**Obiettivo 1:** Nel racconto sull'esperienza in India, quale temperatura trovò Cecilia appena atterrata?
**Obiettivo 2:** Riporta dal racconto sull'esperienza in India il passo che comincia con "La prima cosa" e prosegue fino a "segnale di accoglienza.".

**Articolo:**

Sono Cecilia,
ho 19 anni, sono da poco tornata da un'esperienza di 6 mesi in India nelle Case
della Carità: è stata un'esperienza davvero forte e indimenticabile!
La prima cosa
con cui sono venuta a contatto appena atterrata (alle 5 di mattina) è stato il
terribile caldo (35 gradi). Poi, durante il viaggio per raggiungere la casa, ho
fatto i primi incontri: intere famiglie che dormivano per strada, sotto i
ponti, sugli spartitraffico etc… Mentre osservavo tutto questo, mi chiedevo
dove fossi capitata: sono stata travolta da un odore terribile che passava dal
pesce marcio allo smog, alla fogna a cielo aperto e nonostante il buio sono
riuscita a vedere tante case fatte solamente con teli di plastica.
Versova |
Poi finalmente
arrivo a Versova (alla Casa della Carità) e davanti alla porta di ingresso vedo
una scritta e un disegno fatti con polveri colorate (welcome): questo è stato solo il primo segnale di accoglienza.
Nei giorni seguenti provo a capire dove sono e a conoscere un po' la casa (che fortunatamente per certi aspetti è simile a quelle italiane), a imparare i nomi degli ospiti e della gente che frequenta
Un po' alla volta ci si abitua alla vita di casa; non è stata la cosa più
difficile. Infatti gli ospiti sono sempre un grande aiuto sotto moltissimi
aspetti e con loro si impara a comunicare anche senza parlare la stessa lingua.
Girando per le
strade e andando tra la gente, si viene quasi abbagliati dall'enorme quantità
di colori brillanti che si vedono ovunque, nel modo di vestirsi della gente,
nelle case, nei negozi e persino sui carretti dei venditori ambulanti. Impressionante
è anche la quantità di statue, di immagini sacre e di fiori che si vedono
dappertutto. Tutto questo, in mezzo a un traffico frastornante causato non solo
dalle auto e dalle riscia (una specie
di apecar giallo e nero), ma anche dalle migliaia di persone che camminano in
strada. La vita indiana, infatti, è vissuta per la maggior parte del tempo
fuori casa.

**Dati archiviati:**
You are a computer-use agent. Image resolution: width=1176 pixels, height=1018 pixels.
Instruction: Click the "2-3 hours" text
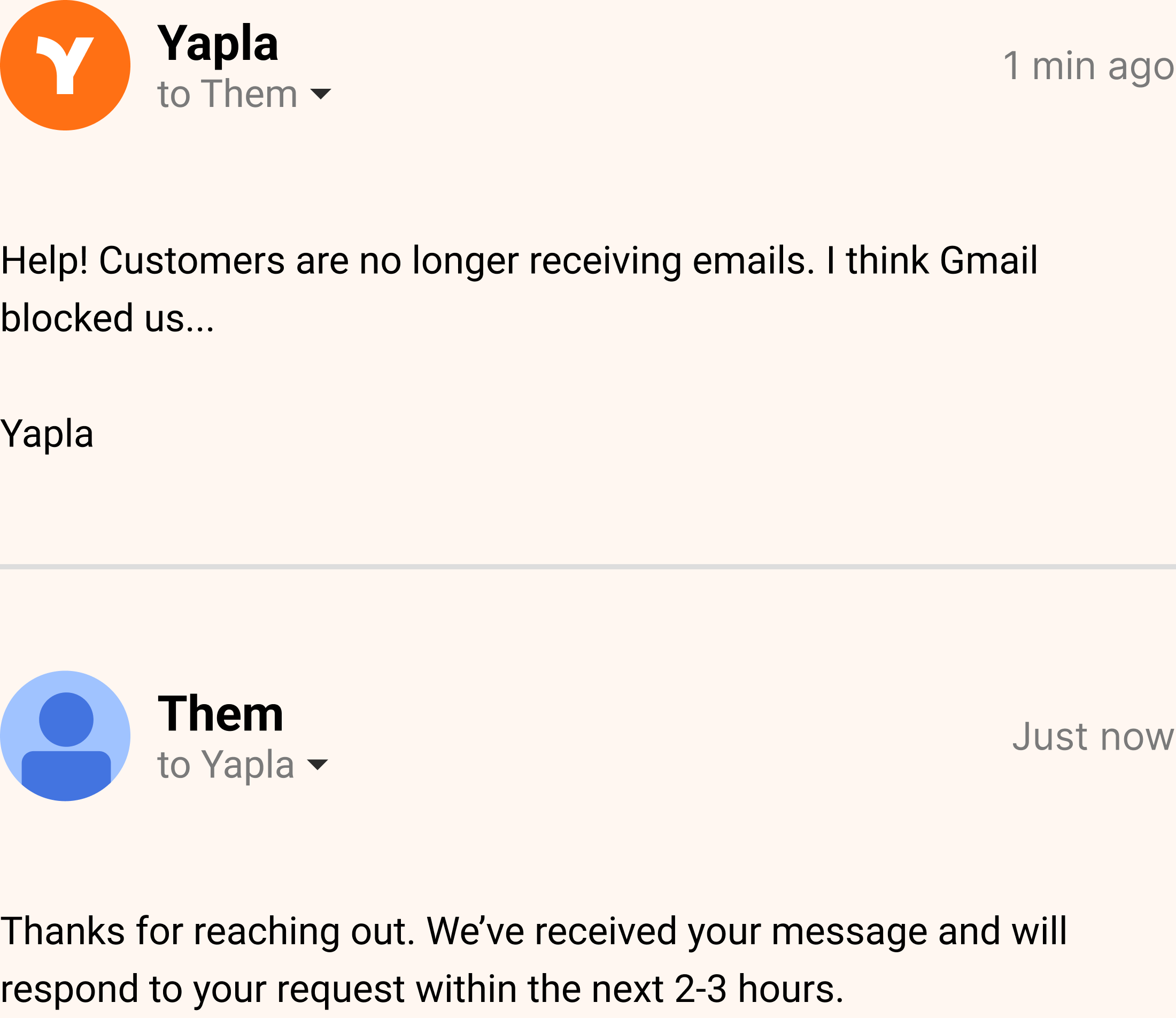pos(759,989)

**Risposta completa 1:** Trovò 35 gradi.

**Risposta completa 2:**
La prima cosa
con cui sono venuta a contatto appena atterrata (alle 5 di mattina) è stato il
terribile caldo (35 gradi). Poi, durante il viaggio per raggiungere la casa, ho
fatto i primi incontri: intere famiglie che dormivano per strada, sotto i
ponti, sugli spartitraffico etc… Mentre osservavo tutto questo, mi chiedevo
dove fossi capitata: sono stata travolta da un odore terribile che passava dal
pesce marcio allo smog, alla fogna a cielo aperto e nonostante il buio sono
riuscita a vedere tante case fatte solamente con teli di plastica.
Versova |
Poi finalmente
arrivo a Versova (alla Casa della Carità) e davanti alla porta di ingresso vedo
una scritta e un disegno fatti con polveri colorate (welcome): questo è stato solo il primo segnale di accoglienza.